=== Task to complete ===
Reproduce, from the lines below, exactly the stretch that begins at the line containing "You are a GUI" and ends at the line containing "This screenshot has width=770, height=654.", both included.

=== Data to process ===
..............................
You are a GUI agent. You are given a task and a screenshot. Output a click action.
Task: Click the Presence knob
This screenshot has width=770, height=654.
..............................
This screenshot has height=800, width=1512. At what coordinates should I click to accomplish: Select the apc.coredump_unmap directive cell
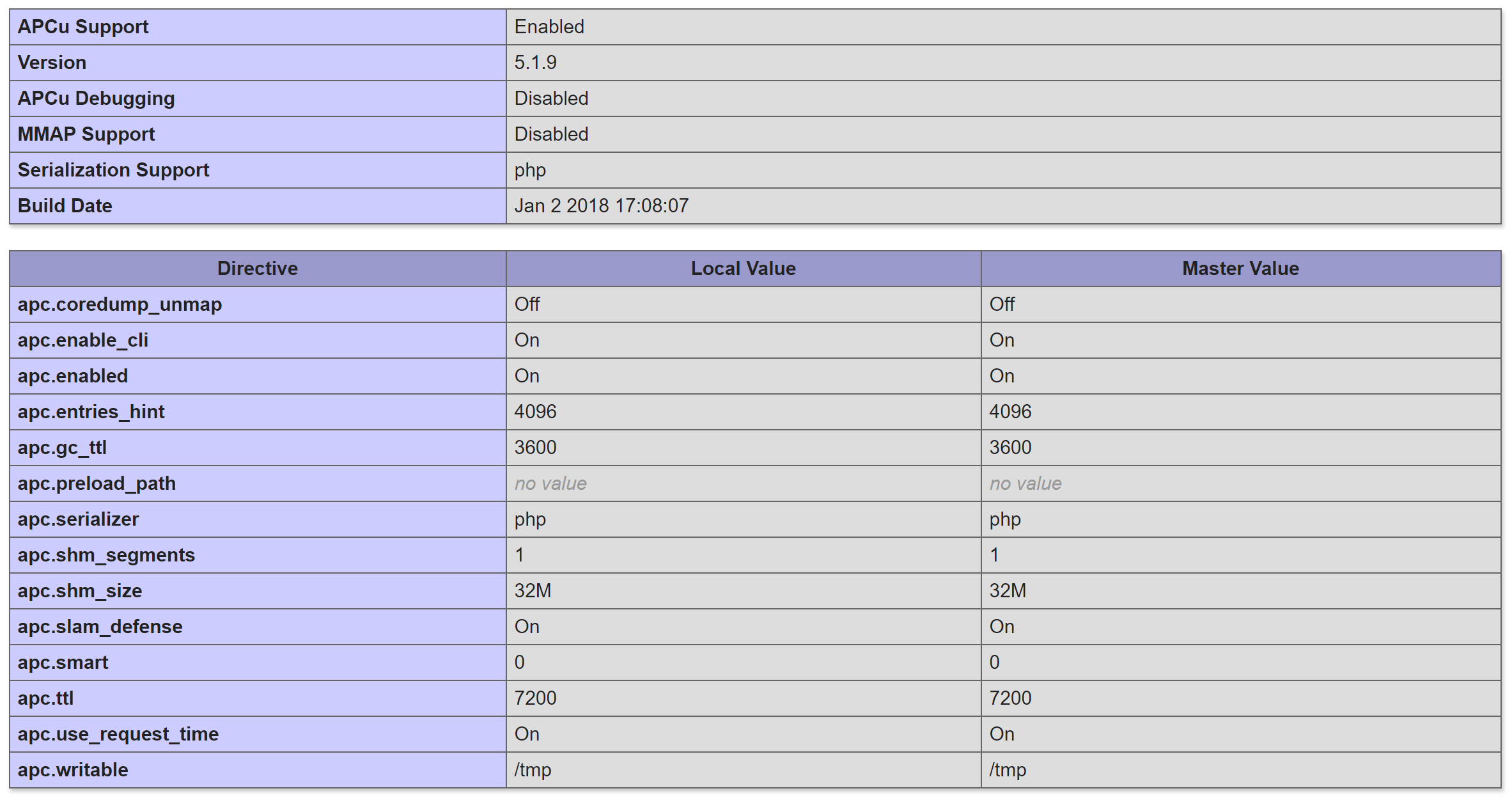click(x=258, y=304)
..............................
=== Response ===
You are a GUI agent. You are given a task and a screenshot. Output a click action.
Task: Click the Presence knob
This screenshot has width=770, height=654.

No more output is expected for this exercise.